Gideon musterte mich ernst. Die Sorgenfalte über seinem linken Auge war mir vertraut. Ich mochte es nicht, wenn sie wegen mir auftauchte. „Dein Lebenslauf definiert dich nicht, Emma. Du bist wundervoll. Ganz egal, ob du kellnerst oder die Finanzwelt eroberst. Das ist es nicht, was dich ausmacht.“ Während er sprach, wählte er jedes Wort mit Bedacht und legte sein Herz hinein.

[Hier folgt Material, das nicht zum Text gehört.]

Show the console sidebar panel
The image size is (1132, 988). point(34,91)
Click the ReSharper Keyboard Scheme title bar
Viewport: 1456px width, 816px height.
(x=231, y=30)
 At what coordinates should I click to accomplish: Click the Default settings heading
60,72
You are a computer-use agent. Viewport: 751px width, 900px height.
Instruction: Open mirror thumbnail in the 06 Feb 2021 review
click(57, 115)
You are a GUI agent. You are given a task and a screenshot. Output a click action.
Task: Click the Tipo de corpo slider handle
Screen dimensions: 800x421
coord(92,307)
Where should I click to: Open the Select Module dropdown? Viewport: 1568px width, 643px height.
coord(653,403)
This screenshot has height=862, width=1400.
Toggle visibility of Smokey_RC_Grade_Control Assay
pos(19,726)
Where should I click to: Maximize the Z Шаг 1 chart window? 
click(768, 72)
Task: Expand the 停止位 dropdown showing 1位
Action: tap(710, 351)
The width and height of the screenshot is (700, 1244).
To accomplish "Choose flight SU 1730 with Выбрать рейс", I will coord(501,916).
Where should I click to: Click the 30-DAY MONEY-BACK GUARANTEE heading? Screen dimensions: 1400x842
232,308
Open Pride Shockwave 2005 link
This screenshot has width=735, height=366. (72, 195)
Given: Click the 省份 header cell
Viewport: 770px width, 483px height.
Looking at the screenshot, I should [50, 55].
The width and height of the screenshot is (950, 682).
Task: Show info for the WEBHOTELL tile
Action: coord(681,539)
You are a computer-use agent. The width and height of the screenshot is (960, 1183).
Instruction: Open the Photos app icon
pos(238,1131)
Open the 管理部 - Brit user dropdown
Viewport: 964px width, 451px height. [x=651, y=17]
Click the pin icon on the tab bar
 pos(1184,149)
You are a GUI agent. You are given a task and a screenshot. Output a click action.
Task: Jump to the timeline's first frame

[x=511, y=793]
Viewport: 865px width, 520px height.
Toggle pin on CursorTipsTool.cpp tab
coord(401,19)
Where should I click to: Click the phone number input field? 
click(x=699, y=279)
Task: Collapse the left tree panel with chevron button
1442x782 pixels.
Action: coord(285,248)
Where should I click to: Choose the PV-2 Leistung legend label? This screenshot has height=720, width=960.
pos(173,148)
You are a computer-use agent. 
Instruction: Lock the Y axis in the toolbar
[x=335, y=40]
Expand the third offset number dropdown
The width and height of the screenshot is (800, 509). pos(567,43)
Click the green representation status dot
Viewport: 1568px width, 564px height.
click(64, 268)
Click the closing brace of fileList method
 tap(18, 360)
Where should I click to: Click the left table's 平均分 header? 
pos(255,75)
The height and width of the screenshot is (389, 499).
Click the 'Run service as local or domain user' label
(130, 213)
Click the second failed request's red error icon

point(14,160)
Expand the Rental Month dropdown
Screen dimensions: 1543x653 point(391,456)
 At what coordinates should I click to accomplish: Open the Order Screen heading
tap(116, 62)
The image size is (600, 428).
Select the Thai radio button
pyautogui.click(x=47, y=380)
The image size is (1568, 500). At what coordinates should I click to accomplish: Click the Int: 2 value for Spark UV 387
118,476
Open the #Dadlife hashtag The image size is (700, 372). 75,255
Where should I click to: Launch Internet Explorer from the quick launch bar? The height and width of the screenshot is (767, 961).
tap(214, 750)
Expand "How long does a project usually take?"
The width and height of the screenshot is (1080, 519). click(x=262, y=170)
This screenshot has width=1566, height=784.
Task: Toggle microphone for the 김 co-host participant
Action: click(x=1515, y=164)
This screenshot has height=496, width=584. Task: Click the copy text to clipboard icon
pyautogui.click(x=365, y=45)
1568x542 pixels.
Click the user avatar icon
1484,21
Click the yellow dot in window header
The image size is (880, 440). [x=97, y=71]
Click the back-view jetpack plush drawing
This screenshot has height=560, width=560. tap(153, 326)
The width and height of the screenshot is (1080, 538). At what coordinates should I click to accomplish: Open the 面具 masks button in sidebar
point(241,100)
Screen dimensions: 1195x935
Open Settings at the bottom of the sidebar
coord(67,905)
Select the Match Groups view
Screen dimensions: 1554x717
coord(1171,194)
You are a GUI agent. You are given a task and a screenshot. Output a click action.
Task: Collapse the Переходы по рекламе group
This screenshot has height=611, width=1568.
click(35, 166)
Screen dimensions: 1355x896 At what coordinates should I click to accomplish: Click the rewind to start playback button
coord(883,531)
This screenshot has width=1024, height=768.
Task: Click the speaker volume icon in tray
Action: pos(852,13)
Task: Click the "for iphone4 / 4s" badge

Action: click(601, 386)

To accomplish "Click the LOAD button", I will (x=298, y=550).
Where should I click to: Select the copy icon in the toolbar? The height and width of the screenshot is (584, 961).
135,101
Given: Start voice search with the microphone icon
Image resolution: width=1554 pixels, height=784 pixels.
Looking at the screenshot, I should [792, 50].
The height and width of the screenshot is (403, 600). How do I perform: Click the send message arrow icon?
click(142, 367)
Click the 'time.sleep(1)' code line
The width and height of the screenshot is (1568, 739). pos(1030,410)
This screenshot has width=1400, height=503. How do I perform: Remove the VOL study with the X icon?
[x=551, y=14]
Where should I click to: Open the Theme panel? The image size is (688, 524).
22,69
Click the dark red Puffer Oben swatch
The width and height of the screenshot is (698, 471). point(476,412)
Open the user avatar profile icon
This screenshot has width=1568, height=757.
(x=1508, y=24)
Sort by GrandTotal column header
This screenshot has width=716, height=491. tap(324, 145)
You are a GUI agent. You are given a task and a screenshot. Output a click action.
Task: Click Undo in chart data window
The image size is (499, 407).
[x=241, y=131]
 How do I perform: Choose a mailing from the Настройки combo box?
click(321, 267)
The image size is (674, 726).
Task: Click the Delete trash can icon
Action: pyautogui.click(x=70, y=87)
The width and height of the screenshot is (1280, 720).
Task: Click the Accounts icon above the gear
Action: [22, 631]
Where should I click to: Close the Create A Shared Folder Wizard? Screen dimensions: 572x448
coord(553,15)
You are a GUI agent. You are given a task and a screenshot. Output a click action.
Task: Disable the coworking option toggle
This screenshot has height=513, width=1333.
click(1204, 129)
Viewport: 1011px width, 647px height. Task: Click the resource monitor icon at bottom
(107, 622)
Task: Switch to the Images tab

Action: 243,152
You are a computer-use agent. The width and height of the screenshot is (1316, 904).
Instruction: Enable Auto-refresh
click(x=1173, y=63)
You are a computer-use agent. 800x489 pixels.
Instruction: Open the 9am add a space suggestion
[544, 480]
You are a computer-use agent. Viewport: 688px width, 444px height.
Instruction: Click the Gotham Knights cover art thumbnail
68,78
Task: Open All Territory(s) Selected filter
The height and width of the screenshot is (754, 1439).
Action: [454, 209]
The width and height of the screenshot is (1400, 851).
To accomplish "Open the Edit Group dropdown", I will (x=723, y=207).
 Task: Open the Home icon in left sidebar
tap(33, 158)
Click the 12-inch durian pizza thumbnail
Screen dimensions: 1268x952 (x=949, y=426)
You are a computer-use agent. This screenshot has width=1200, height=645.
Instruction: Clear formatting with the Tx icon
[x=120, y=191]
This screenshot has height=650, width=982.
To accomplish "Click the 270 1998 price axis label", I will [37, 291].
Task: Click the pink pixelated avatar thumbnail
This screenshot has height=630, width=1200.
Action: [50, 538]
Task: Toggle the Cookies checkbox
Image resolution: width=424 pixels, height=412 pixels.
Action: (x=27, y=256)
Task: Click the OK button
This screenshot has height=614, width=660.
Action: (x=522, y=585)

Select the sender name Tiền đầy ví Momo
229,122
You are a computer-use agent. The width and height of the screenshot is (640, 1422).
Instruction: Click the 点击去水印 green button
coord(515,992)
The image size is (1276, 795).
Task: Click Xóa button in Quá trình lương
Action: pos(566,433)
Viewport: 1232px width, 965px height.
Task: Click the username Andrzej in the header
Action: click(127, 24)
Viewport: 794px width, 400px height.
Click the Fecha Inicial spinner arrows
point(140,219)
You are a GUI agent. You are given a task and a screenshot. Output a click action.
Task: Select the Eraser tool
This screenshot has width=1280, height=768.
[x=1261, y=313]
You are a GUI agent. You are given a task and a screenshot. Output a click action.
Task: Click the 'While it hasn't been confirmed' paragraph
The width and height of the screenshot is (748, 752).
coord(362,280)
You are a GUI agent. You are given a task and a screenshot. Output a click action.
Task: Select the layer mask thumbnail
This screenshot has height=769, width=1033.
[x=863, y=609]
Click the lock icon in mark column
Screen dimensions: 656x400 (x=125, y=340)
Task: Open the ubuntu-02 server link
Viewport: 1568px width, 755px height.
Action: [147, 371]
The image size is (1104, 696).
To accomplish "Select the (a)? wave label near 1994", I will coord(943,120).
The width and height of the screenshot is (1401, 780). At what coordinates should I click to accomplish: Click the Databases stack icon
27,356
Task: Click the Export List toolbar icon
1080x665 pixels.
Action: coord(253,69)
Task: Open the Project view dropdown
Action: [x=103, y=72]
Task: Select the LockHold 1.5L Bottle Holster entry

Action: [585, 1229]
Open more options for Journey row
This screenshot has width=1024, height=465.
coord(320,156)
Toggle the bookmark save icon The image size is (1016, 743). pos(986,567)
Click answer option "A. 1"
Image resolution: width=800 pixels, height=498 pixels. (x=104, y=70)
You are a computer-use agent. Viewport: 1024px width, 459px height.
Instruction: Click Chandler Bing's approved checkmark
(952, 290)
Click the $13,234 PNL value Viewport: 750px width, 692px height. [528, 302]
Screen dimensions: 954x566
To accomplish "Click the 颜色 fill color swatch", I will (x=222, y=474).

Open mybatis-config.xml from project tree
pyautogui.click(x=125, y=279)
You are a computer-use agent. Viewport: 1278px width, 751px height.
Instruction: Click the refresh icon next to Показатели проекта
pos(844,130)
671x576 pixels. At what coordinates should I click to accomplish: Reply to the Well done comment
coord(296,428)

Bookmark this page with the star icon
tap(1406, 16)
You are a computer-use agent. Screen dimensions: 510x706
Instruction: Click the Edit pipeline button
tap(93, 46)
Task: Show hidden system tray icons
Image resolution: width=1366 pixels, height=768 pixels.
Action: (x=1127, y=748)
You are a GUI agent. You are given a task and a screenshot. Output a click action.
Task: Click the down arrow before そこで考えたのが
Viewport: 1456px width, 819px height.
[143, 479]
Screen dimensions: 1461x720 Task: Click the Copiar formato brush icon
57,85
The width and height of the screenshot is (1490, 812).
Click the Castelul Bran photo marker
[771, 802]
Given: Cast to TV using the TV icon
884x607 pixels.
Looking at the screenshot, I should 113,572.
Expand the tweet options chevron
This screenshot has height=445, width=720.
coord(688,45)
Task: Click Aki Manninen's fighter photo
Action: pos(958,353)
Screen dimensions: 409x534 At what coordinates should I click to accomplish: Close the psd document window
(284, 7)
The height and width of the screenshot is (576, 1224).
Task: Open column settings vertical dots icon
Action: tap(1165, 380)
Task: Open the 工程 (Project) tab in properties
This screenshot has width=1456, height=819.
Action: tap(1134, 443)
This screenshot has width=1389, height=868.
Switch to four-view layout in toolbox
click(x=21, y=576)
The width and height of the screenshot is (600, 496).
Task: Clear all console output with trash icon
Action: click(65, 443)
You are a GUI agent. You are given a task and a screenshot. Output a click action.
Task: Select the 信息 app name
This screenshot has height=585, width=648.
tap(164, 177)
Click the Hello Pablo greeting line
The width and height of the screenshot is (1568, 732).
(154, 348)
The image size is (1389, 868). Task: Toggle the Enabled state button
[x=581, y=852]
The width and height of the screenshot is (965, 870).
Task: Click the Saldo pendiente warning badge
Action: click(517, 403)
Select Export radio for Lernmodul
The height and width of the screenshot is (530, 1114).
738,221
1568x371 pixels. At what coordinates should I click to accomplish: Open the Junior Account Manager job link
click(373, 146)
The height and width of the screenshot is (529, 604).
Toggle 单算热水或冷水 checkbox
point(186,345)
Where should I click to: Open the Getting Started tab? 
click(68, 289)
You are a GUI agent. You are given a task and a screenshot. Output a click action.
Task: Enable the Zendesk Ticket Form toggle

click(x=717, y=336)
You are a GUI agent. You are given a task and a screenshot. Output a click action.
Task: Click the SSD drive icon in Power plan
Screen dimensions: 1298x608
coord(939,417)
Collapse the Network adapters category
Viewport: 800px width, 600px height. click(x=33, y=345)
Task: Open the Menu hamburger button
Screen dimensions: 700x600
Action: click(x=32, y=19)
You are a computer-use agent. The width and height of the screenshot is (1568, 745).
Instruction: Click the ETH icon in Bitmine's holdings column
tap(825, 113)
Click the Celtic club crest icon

„Ich respektiere deine Wünsche. Und ich träume deine Träume. Das weißt du. Fahr nach Bibertal. Ich werde noch einmal versuchen, Finn zu erreichen, damit er dich empfängt. Ich besuche dich in ein paar Wochen. Und wenn irgendetwas ist, genügt ein Anruf und ich hole dich da raus.“ Er lächelte schief. „Meine Couch wird immer dir gehören.“

„Awww.“ Ich drückte die Hände gegen meine Brust und schmolz dahin. „Hast du das vor dem Spiegel geübt?“

„Mach dich nur lustig“, brummte Gideon und bückte sich erneut nach seinem Picknickkorb. „Vermutlich sollte ich dankbar sein, dass uns nur ein paar Bundesländer trennen und kein Ozean.“

Im nächsten Moment warf er mir etwas zu, das ich nur in allerletzter Sekunde aus der Luft fischen konnte. Entgeistert starrte ich auf das Trinkpäckchen in meiner Hand. „Ist das Capri-Sonne?!“

„Orange. Deine Lieblingssorte.“

„Du bist der beste Bruder, den es gibt!“ Behutsam pfriemelte ich den Strohhalm aus seiner Hülle. Der erste Schluck schmeckte nach Kindheit, Sonne und süßen Erinnerungen. Und nach sehr, sehr vielen künstlichen Zusatzstoffen.

„Ich ekle mich ein bisschen vor mir selbst, weil mir die immer noch schmeckt“, gestand ich.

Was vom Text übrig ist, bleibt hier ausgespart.